But like Roger, most suspended teachers, and there could be over six hundred teachers on suspension at any given time, were not privy to the charges. Thus, instead of wasting over $30 million a year on a DMV type environment, the suspended teachers were put to work in various offices around the five boroughs and as far away from students as possible. Hence, Roger’s reassignment to an office near the shadows of Madison Square Garden with the nearest school set four blocks away.

Thursday, March 29, 2018

[Part One: Tuesday 03/17] Bawdy Shakespeare

The middle-aged female African-American safety officer had no idea who Roger’s site supervisor was but after she complimented him on his beard she did some research and discovered that his site supervisor had retired. (Good for her.) After he clumsily clocked in, he was advised to have a seat until the new site supervisor arrived. 
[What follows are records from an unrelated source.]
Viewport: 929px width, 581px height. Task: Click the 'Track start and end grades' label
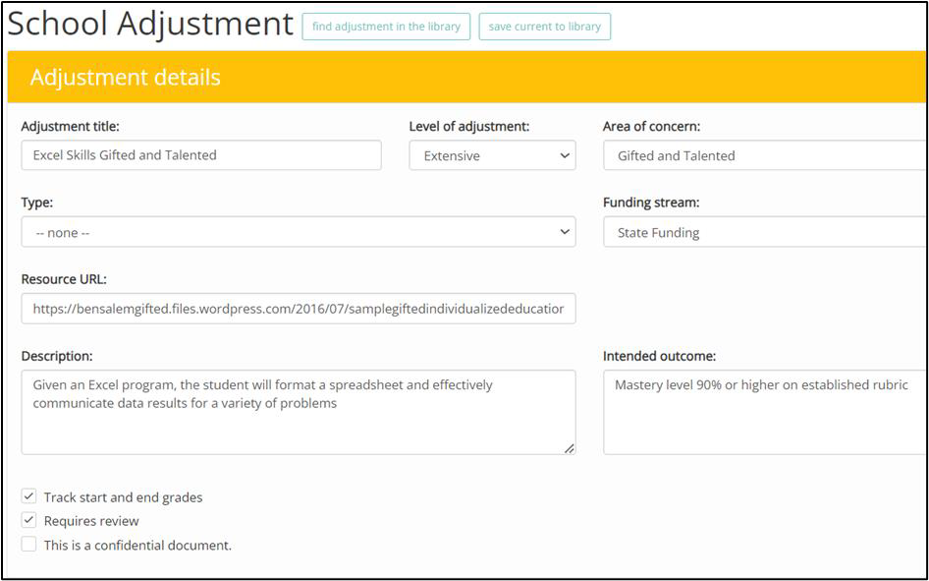click(x=123, y=497)
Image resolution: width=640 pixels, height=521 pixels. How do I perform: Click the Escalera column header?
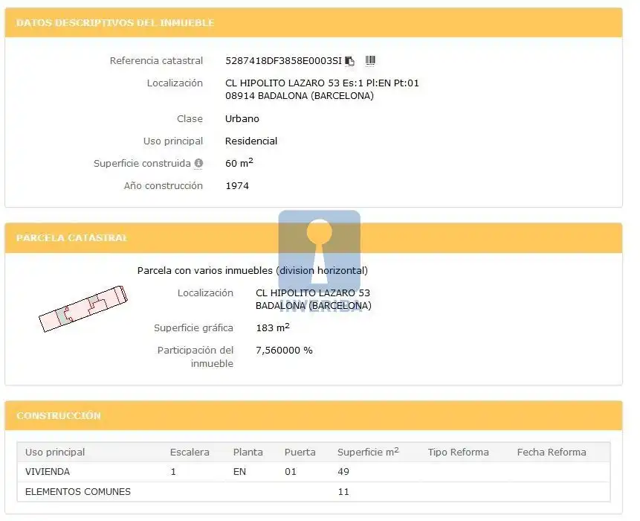190,452
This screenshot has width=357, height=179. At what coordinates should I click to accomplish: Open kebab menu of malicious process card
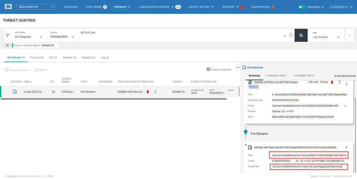(x=346, y=84)
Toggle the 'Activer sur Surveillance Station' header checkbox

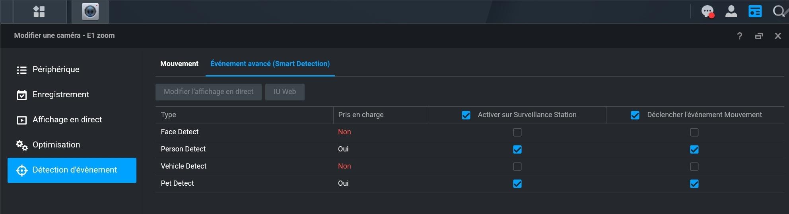tap(466, 115)
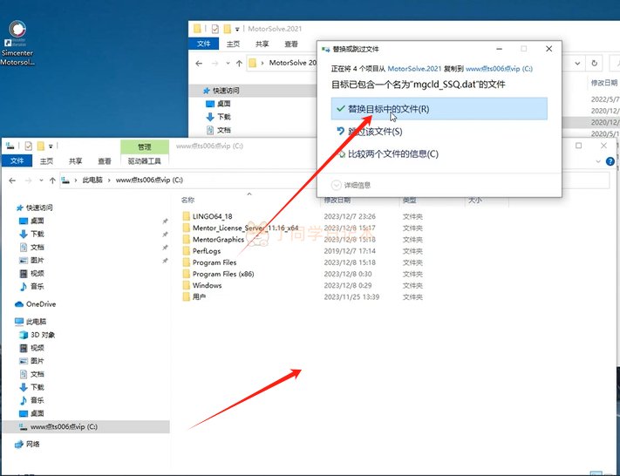
Task: Open OneDrive in navigation pane
Action: pyautogui.click(x=40, y=304)
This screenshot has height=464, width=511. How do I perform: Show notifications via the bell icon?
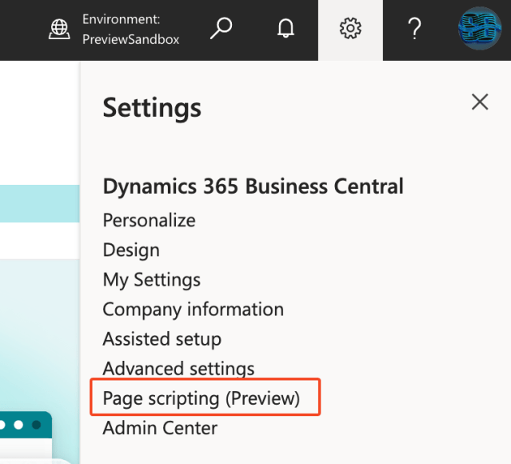click(x=285, y=30)
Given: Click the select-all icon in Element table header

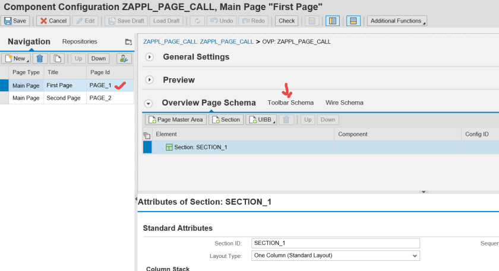Looking at the screenshot, I should [x=147, y=135].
The last time Roger had a job where he had to punch in and out, he consistently forgot to punch out, which caused a paperwork nightmare to repair. Before he continued reading “The Poet's Craft Book” section of The Complete Rhyming Dictionary, he set the alarm on his tablet for 3:20 as a reminder to punch out. Otherwise, out of euphoria, he would have (most likely) sauntered by the time clock.
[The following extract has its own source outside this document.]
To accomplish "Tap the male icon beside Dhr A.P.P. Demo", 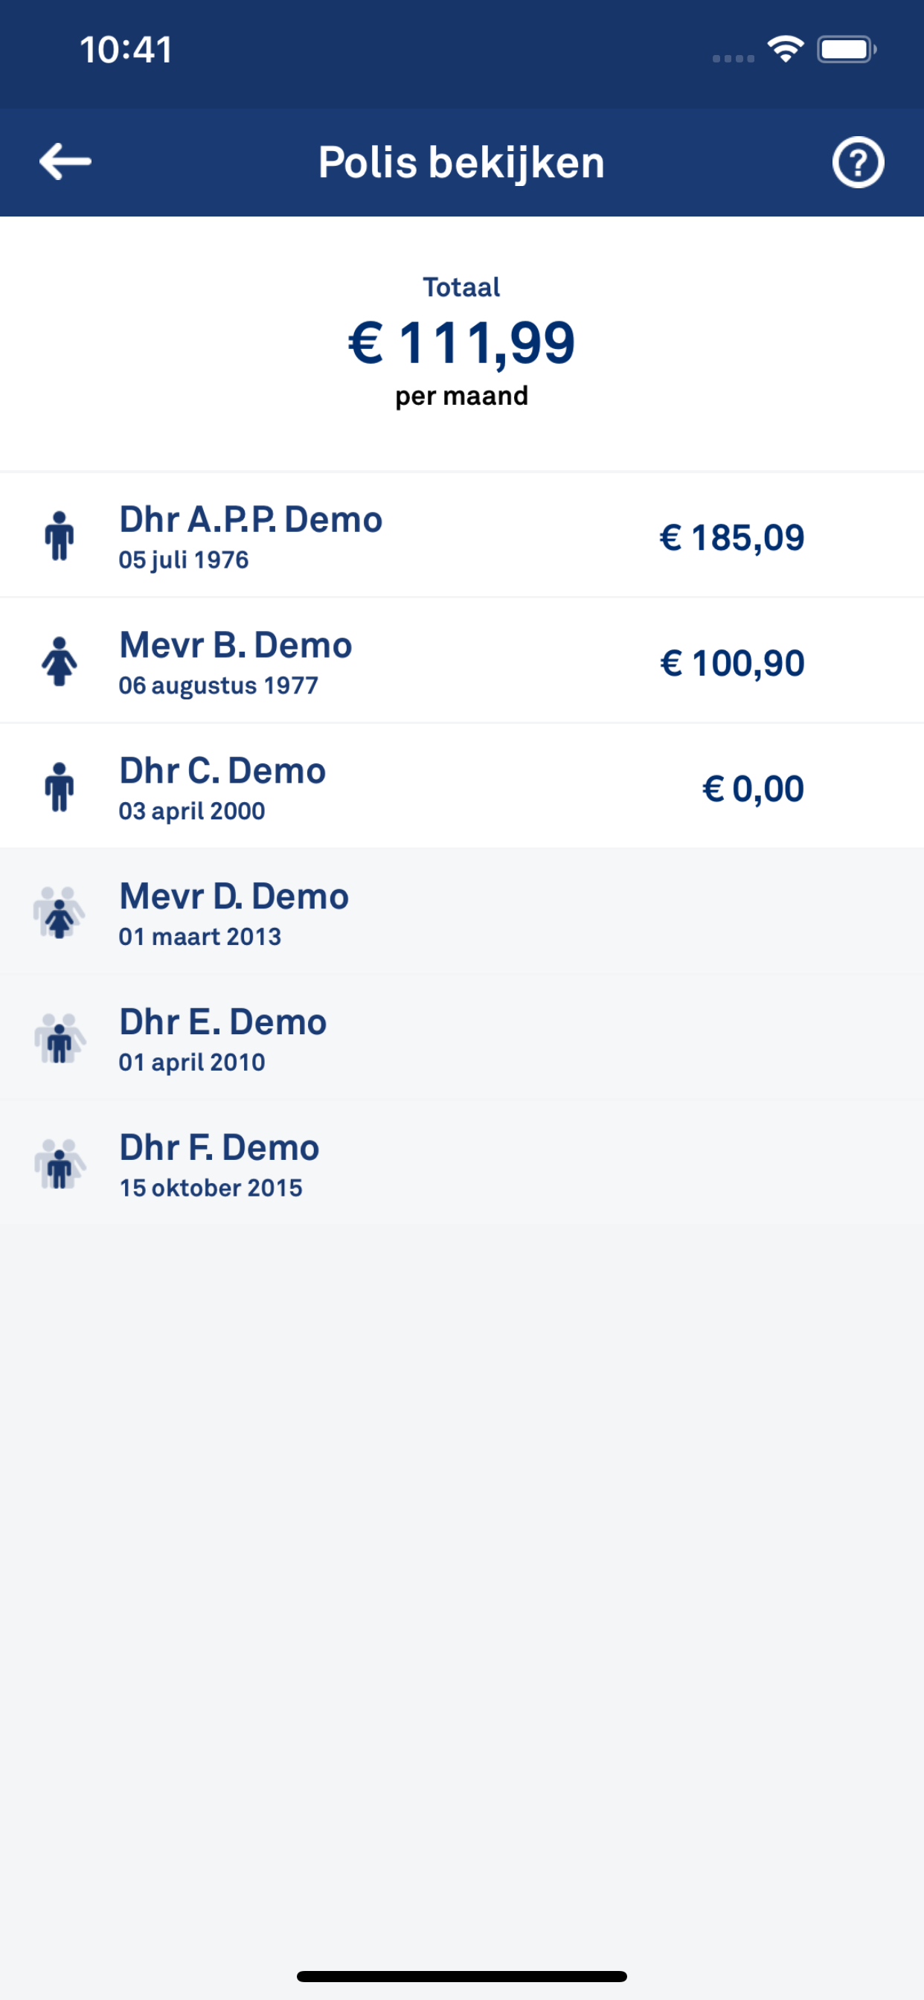I will click(x=59, y=536).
As some of his new co-workers passed the waiting area, no one appeared to peer into his eyes to gauge his innocence or guilt or question why he was there. Heck, Roger didn't even know exactly why he was there. 

He was home using a sick day to homeopathically medicate his severe seasonal allergies when he was informed over the phone by the principal, “I'm sorry to tell you but you’ve been accused by a student.” “Really? Accused of what?” She apologized for not being able to tell him the accusation or identify the accuser, but she politely emailed a photo of his reassignment letter from the Office of Personnel Investigation.
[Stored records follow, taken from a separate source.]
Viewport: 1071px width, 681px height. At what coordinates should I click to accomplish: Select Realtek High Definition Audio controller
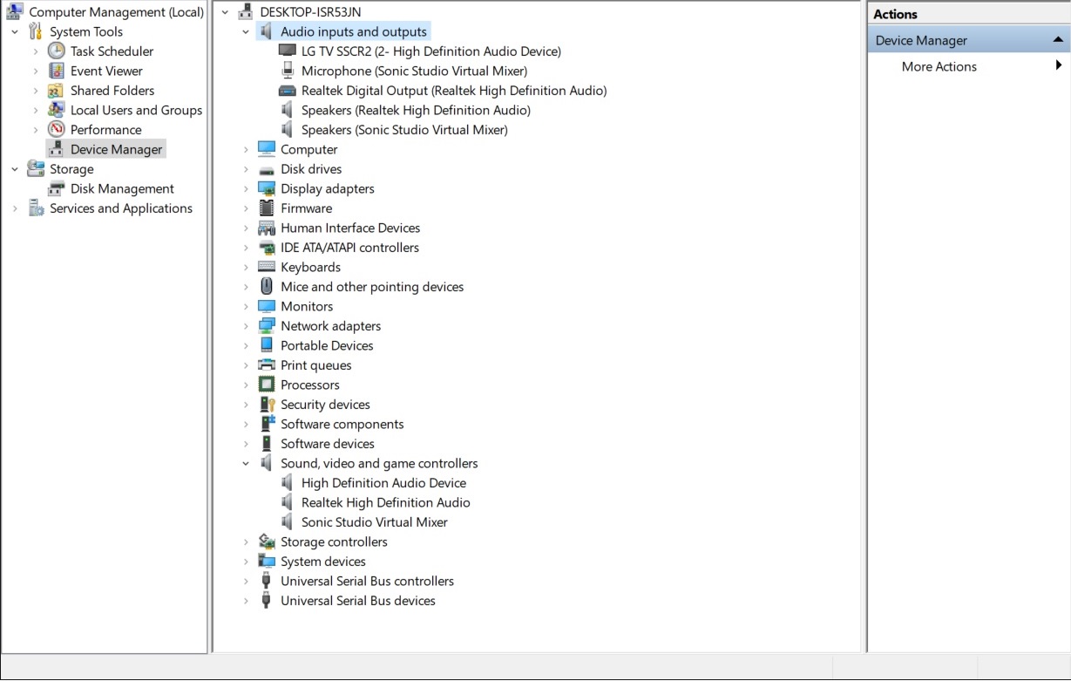pos(385,503)
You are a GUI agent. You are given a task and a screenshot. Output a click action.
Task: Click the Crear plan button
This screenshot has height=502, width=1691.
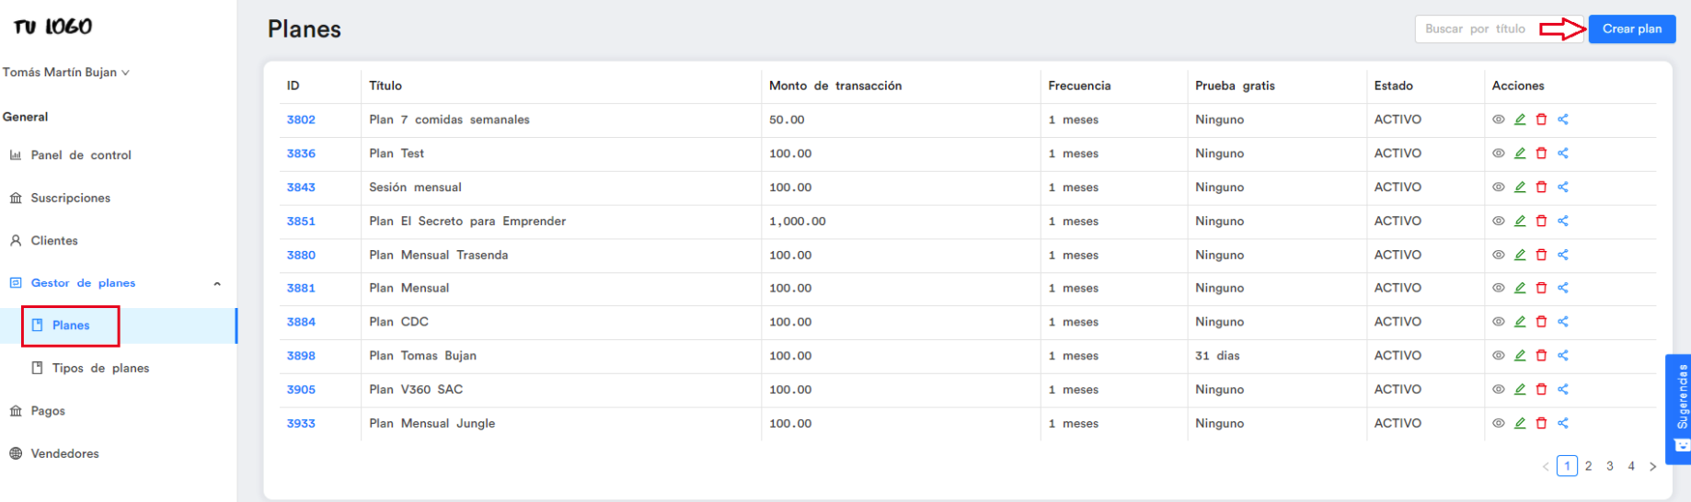click(1631, 29)
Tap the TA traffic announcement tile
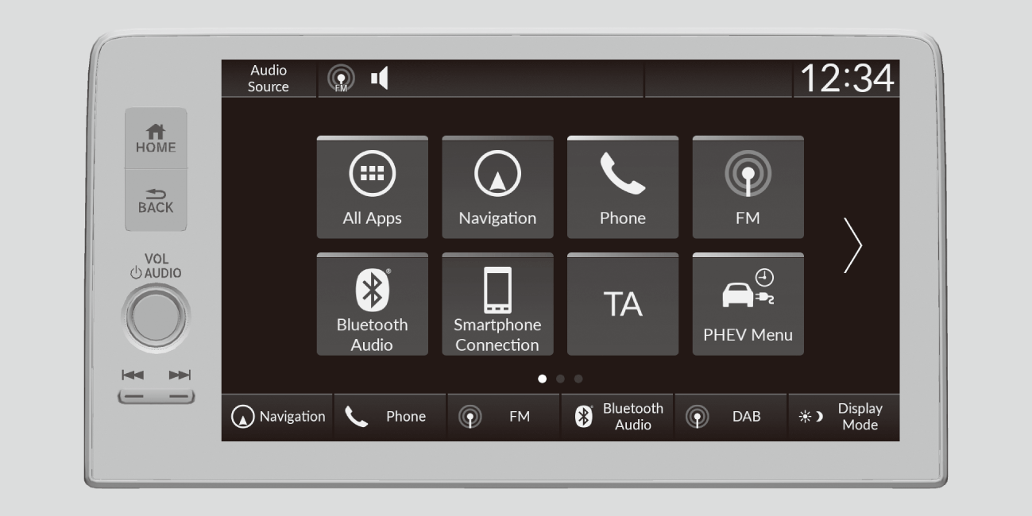The image size is (1032, 516). 622,304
His new site supervisor was younger than he had expected. Mid-thirties? She had stunning blue eyes but was about six months pregnant. She repeatedly gave him a warm welcome, which contrasted with the head psychologist, who (initially) gave him a cold, sarcastic, and forced greeting. The head psychologist suggested that he take a tour of the office. 

Despite a dislocated knee, a new knee brace, and an old cane, a cordial middle-aged lady was assigned to be Roger’s tour guide. Like many New Yorkers of color, Roger couldn’t pinpoint her ethnicity. Even he had been confused by natives of being Saudi Arabian, Sudani, Dominican and Indian. Once, he was scolded on the subway in half Hindi and half English by an elderly man who reminded Roger that even though he lived in America, “You will always be Indian!”

The first stop on the tour was to be formally introduced to the security guard. “She doesn't have a gun, but she's pack'in.” The last stop was the lunchroom where the tour guide inquired about Roger’s marital status. Despite his answer, she briefed Roger that he should expect to have a plethora of female companions for lunch.

Seemingly, the previous occupant of Roger’s cubicle had suddenly quit only days before his arrival. What he could glean from her abandoned belongings was that she was a proud Upper East Side parent of an Ivy Leaguer. (William Penn would proud.) And talk about a coincidence.

Before Roger could settle into his first cubicle in almost twelve years, the security guard hovered over him. “What’s your name?” And as if she needed his name to make this determination, she exclaimed, “Oh, you’re a man. We need more men around here! Everyone is asking me who you are.”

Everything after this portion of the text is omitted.